Repeat the data in full. Every line must match.

» **Records contained in a dataset**
======
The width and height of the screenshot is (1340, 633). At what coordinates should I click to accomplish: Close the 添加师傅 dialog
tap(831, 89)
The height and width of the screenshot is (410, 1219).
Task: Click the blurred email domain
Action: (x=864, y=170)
======
» **WRITTEN SOLUTION**
The width and height of the screenshot is (1340, 633). At what coordinates should I click to accomplish: Close the 添加师傅 dialog
tap(831, 89)
The height and width of the screenshot is (410, 1219).
Task: Click the blurred email domain
Action: (x=864, y=170)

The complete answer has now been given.